Celios Nailul Huda seorang Direktur Ekonomi Digital mengatakan bahwa biaya mahal bisa jadi hambatan terbesar untuk mempercepat beralihnya ke teknologi eSIM.
Celios menyatakan pemakaian SIM terintegrasi (eSIM Di Indonesia, hal ini harus disertai dengan kebijakan tarif yang lebih murah dan kelonggaran, baik untuk masyarakat, operator, maupun, konsumen.
Pada saat ini, berbagai penyedia jaringan seluler di Indonesia membebankan tarif untuk migrasi ke eSIM yang berkisar antara Rp10.000 sampai dengan menyertakan layanan pindah tersebut sebagai bagian dari paket produk mereka masing-masing.
Menurut Huda, hal tersebut dianggap belum cukup menarik untuk publik yang sedang memperhitungkan aspek finansial saat membuat keputusan untuk bermigrasi ke eSIM.
“Tarif yang terjangkau ini cukup berdampak pada kebijakan migrasi e-SIM tersebut karena orang tentunya enggan pindah jika ada beban biaya besar,” jelas Huda saat diwawancara oleh Bisnis, Selasa (23/4/2025).
Huda mengatakan bahwa sebaiknya program migrasi eSIM bisa dijalankan secara cuma-cuma atau tidak dipungut biaya bagi para pelanggan.
Ini sangat penting supaya publik lebih termotivasi untuk berpindah ke teknologi yang dianggap lebih mudah digunakan dan efektif tersebut.
Pemerintah diharapkan bukan hanya mendukung melalui aspek peraturan dan pemasaran, namun juga secara aktif menyediakan dorongan finansial kepada para pemain industri untuk membantu menurunkan biaya sehingga beban pada konsumen bisa dikurangi.
“Saya pikir diskon yang diberikan oleh pemerintah untuk jasa Kemendagri seharusnya diaplikasikan langsung pada harga konsumen agar menjadi lebih terjangkau. Sebagai contoh, bisa dimulai dengan penghapusan biaya migrasi eSIM,” katanya.
Untuk registrasi eSIM, prosesnya akan memakai data biometrik contohnya adalah pemindaian wajah atau sidik jari. Apabila ada transaksi pendaftaran yang dilakukan oleh pelanggan, maka operator telekomunikasi tersebut akan menarik biaya sebesar Rp1.500 khusus untuk teknologi pemindainan wajah.
Pendaftaran pelanggan yang menggunakan pemeriksaan data biometri seperti identifikasi wajah atau sidik jari dapat menghasilkan satu NIK untuk tiga jenis akun berdasarkan basis data dari Direktorat Jenderal Kependudukan dan Pencatatan Sipil (Dukkapil).
Pada dokumen perusahaan, pada mulanya agar dapat mengecek Nomor Induk Kependudukan (NIK) guna memvalidasi kartu SIM, operator telepon selular wajib membayar biaya sekitar Rp1.000 setiap melakukan pengambilan atau “hit”. Di sisi lain, tarif untuk pemeriksaan sidik jari biometrik adalah Rp2.000 tiap “hit”, sedangkan harga untuk verifikasi dengan teknologi pemindai wajah biometrik mencapai Rp3.000 per “hit”.
Akan tetapi, biayanya menerima diskon sebanyak 50% dari Kemendagri.

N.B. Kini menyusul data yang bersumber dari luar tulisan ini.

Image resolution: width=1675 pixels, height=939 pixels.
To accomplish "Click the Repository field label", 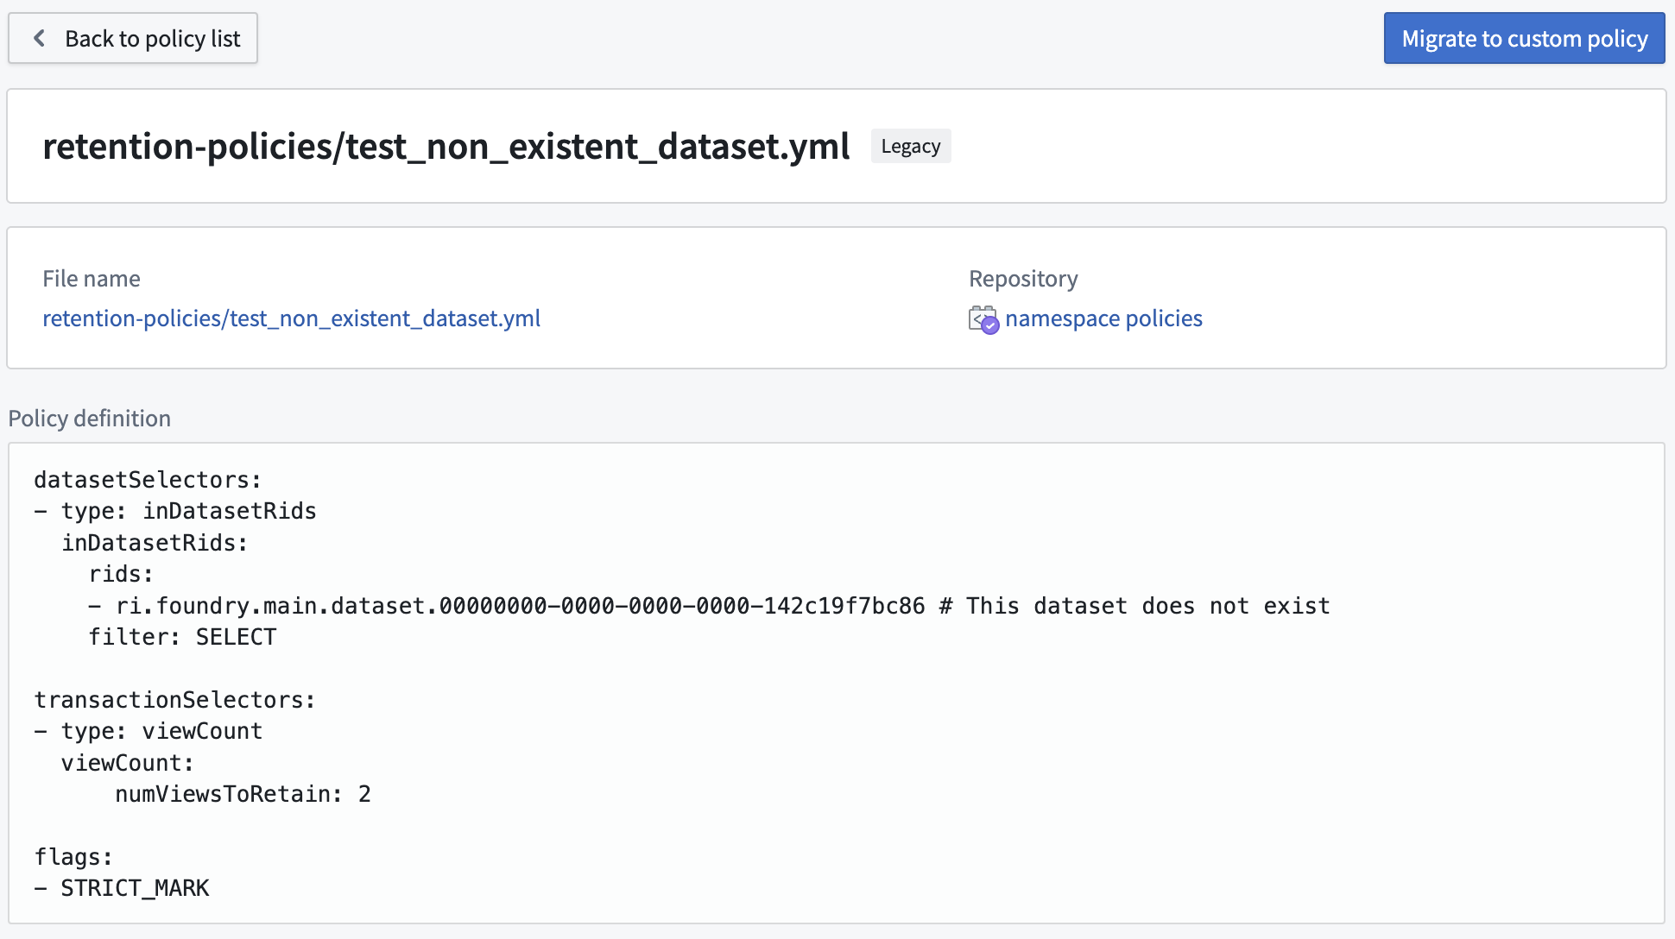I will pos(1023,279).
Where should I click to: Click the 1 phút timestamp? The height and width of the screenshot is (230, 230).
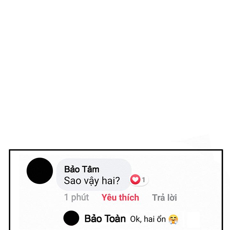point(77,197)
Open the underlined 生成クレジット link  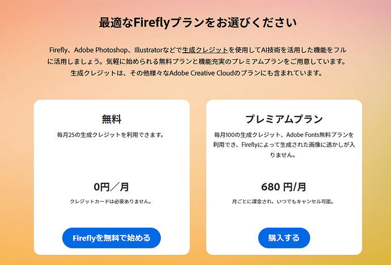(x=205, y=50)
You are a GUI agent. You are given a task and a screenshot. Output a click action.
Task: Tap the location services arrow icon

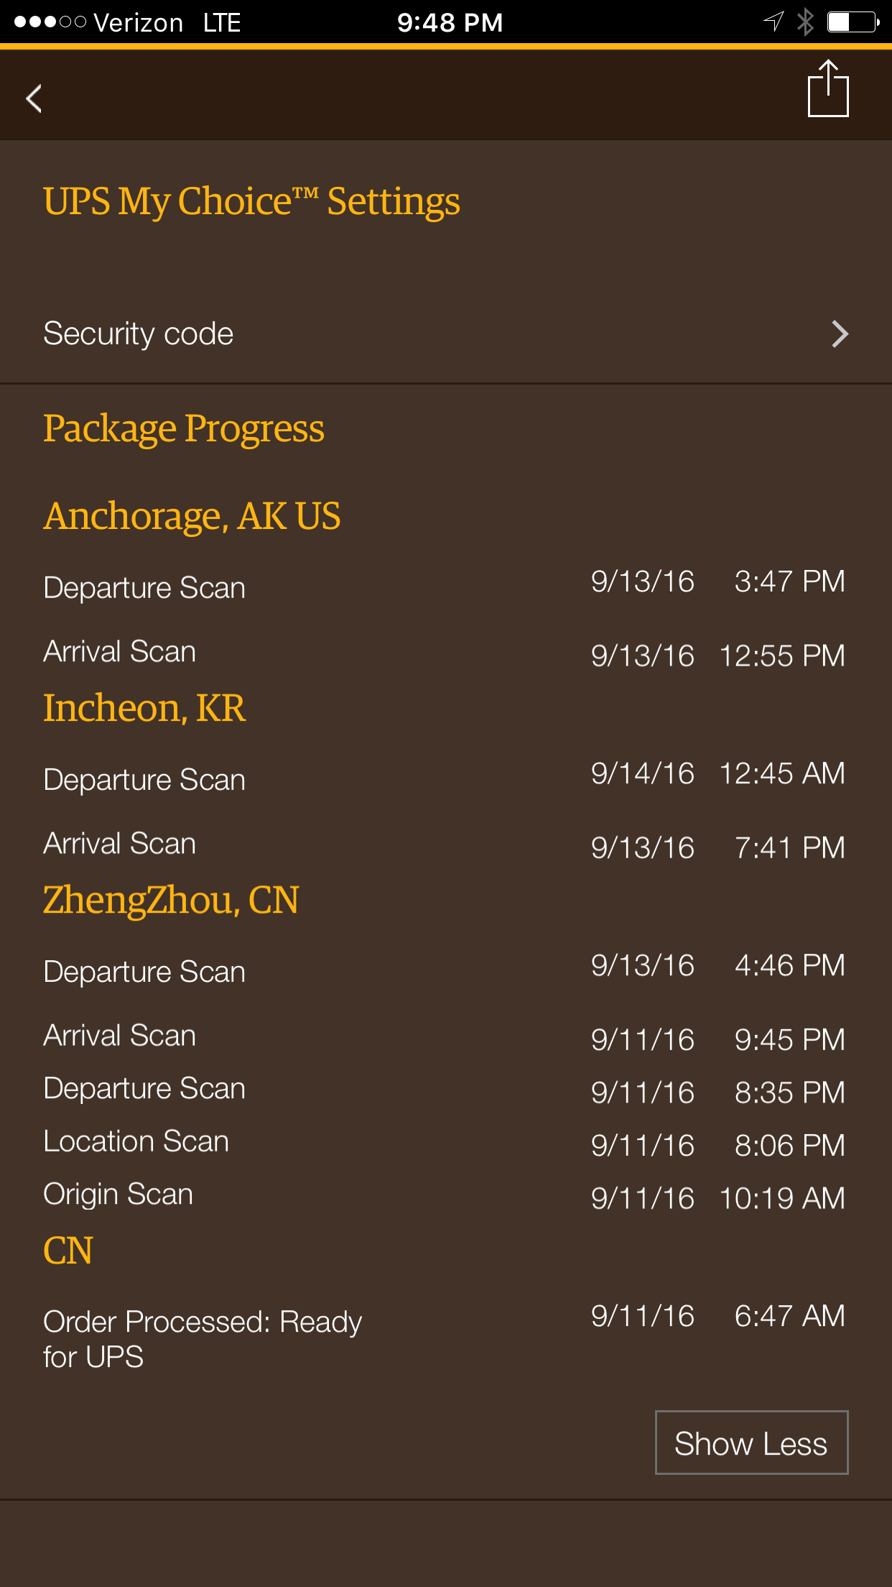coord(773,22)
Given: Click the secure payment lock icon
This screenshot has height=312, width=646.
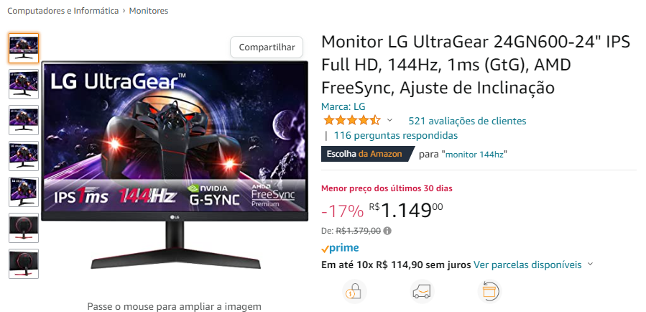Looking at the screenshot, I should click(355, 291).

Peraturan Menteri Dalam Negeri No. 4 tahun 2025 menguraikan tentang besarnya tarif, syarat-syaratnya, serta cara pengenaannya sebesar Rp0,00 (nol rupiah) atau 0% (nol persen) untuk jenis penerimaan negara bukan pajak yang berlaku di Kementerian Dalam Negeri.
Menurut Pasal 3 dari Peraturan Menteri itu, dinyatakan bahwa jenis Penerimaan Negara Bukan Pajak (PNBP) yang berlaku di Kementerian mencakup layanan untuk mengakses dan memanfaatkan data serta dokumen kependudukan.
Dalam Pasal 3 butir a, disebutkan bahwa instansi pemerintah, lembaga yang mengelola jaminan sosial, koperasi, serta usaha mikro dan kecil terkena tarif sebesar Rp0,00 (nol rupiah).
“Operator telekomunikasi diwajibkan membayar biaya sebesar 50% (lima puluh persen) dari tarif yang ditetapkan menurut peraturan perundang-undangan,” demikian tertulis dalam Pasal 3 butir b dari regulasi tersebut.
Berkat adanya Permendagri tersebut, operator seluler cukup membayarkan sebesar Rp1.000 untuk mendapatkan akses ke data biometrik sidik jari dan Rp1.500 untuk memperoleh akses ke teknologi pengenalan wajah melalui sistem Dukcapil.